▸ Stored data:
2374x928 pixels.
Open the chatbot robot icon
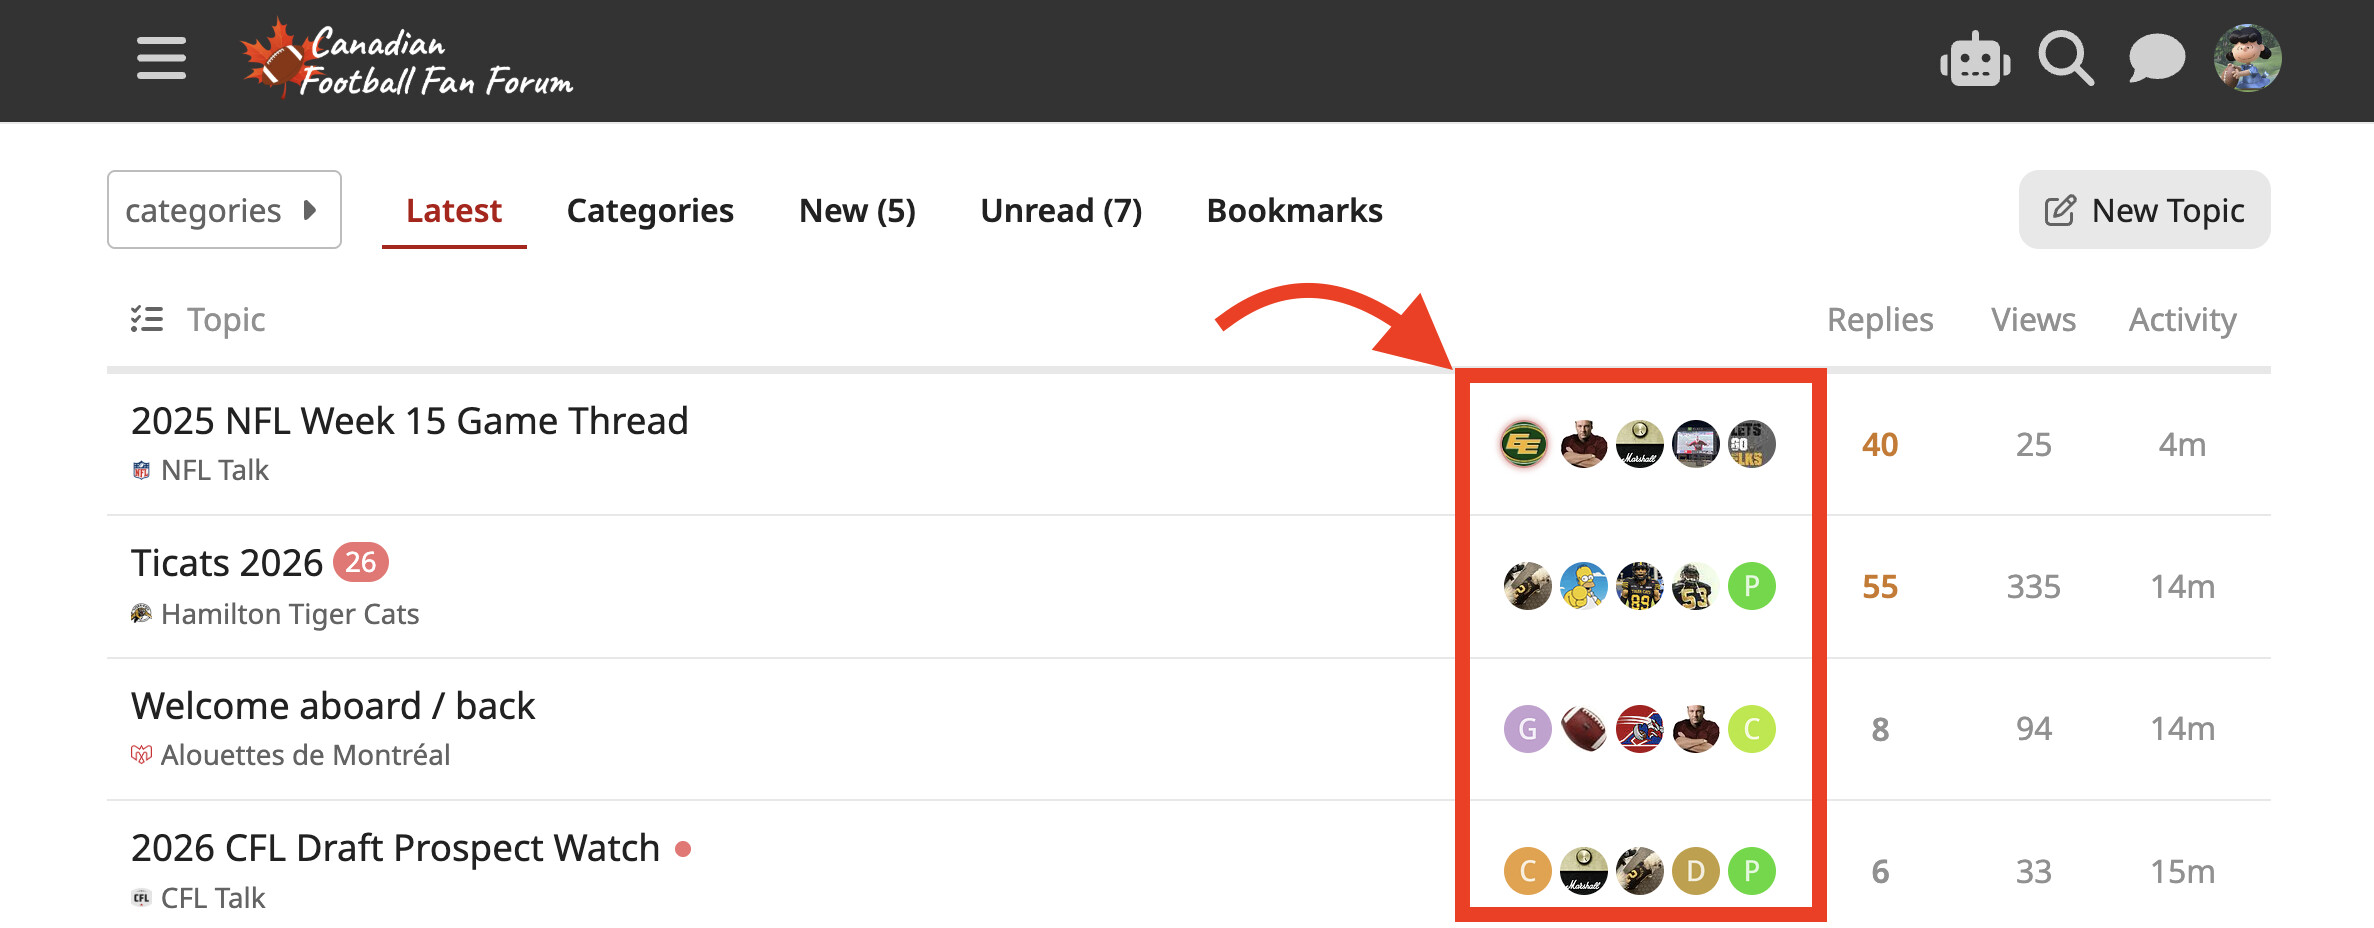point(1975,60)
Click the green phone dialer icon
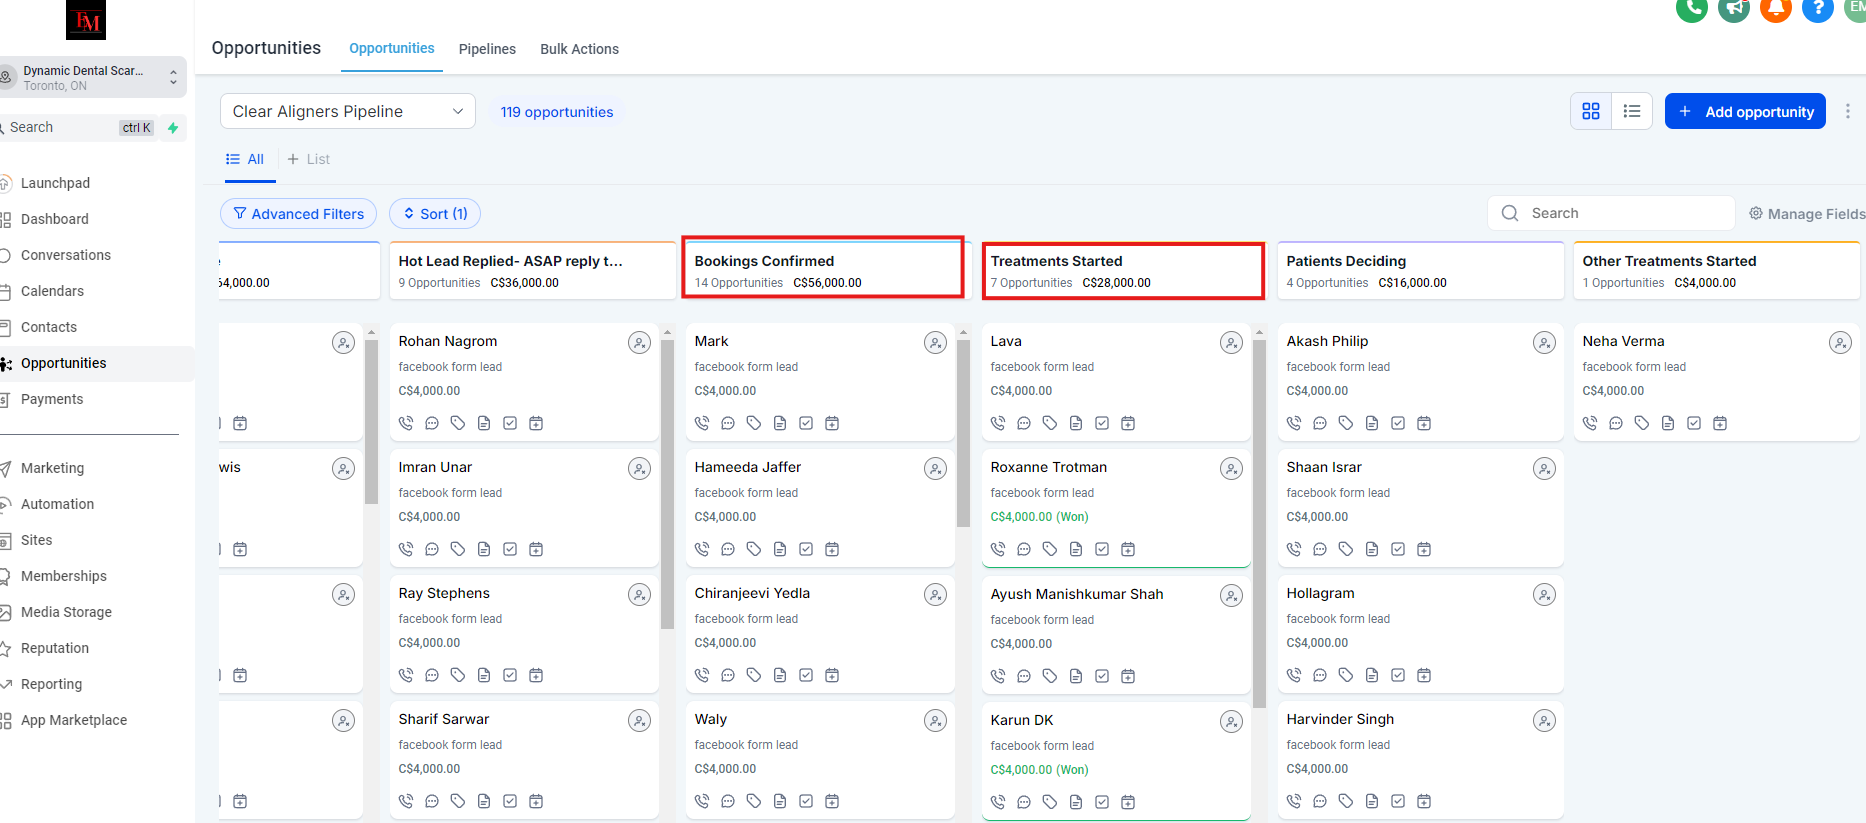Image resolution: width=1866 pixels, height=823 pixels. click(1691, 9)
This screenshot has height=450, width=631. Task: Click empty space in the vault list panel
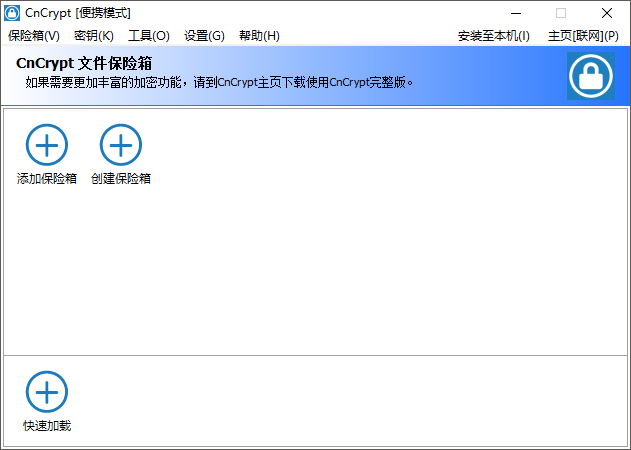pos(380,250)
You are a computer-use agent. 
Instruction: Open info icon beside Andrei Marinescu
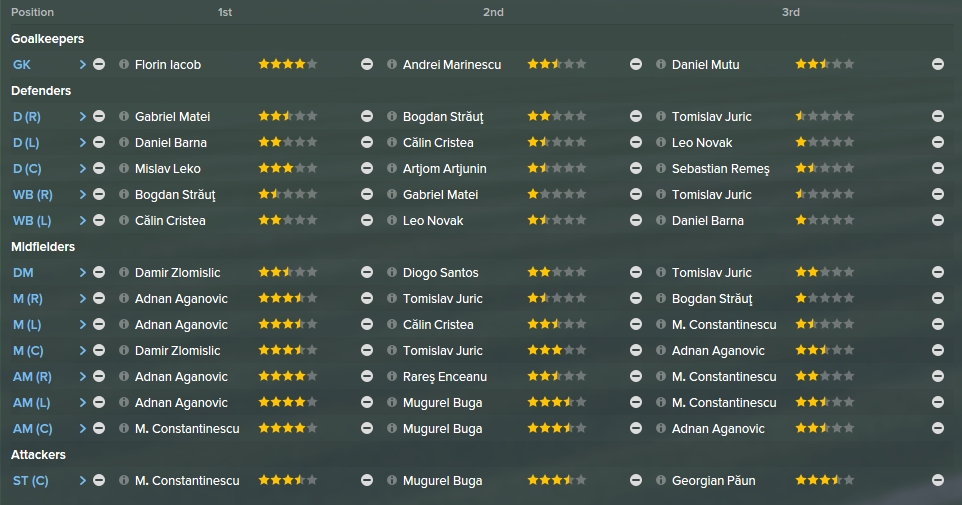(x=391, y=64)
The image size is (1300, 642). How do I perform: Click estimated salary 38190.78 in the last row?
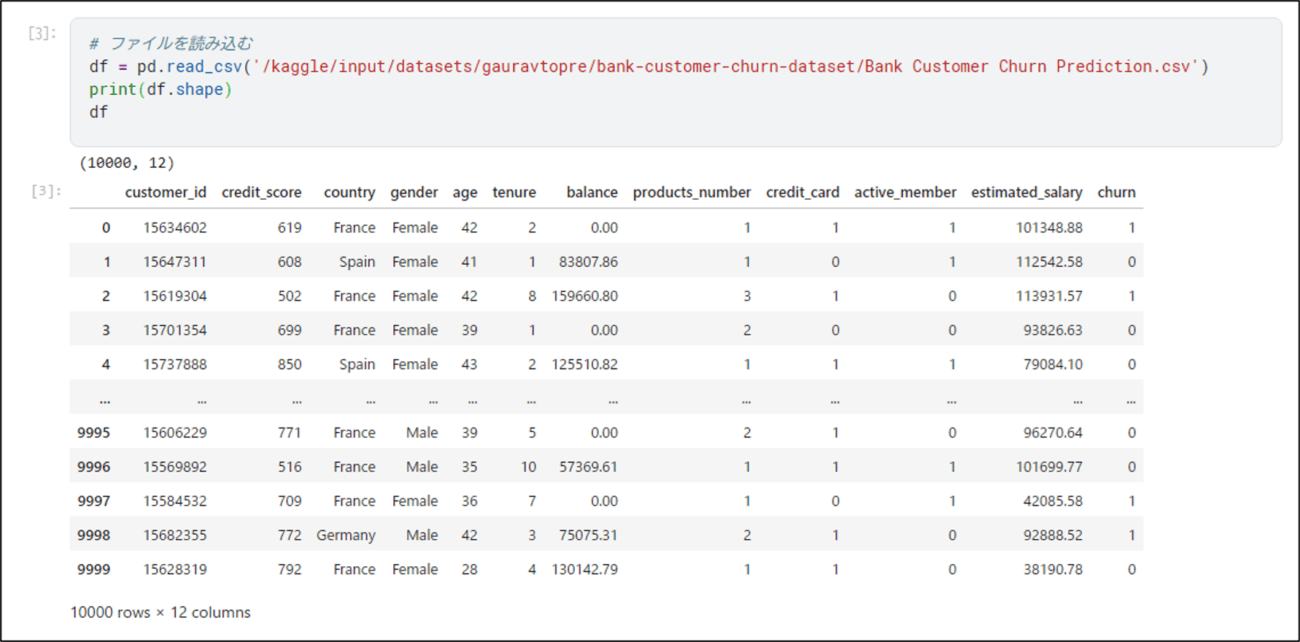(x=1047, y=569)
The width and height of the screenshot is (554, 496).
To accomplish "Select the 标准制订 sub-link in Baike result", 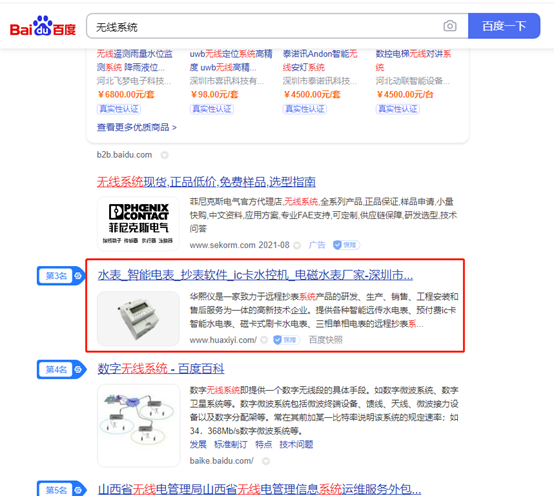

▸ Problem requirements: Give every entry back unchanged, with no pictures.

▸ Exercise solution:
2374x928 pixels.
Open the chatbot robot icon
point(1975,60)
Click the green phone dialer icon
Image resolution: width=1866 pixels, height=823 pixels. click(1691, 9)
This screenshot has height=450, width=631. Task: Click empty space in the vault list panel
pos(380,250)
You are a computer-use agent. 
Instruction: Open info icon beside Andrei Marinescu
(x=391, y=64)
The image size is (1300, 642). How do I perform: Click estimated salary 38190.78 in the last row?
(x=1047, y=569)
The width and height of the screenshot is (554, 496).
To accomplish "Select the 标准制订 sub-link in Baike result", 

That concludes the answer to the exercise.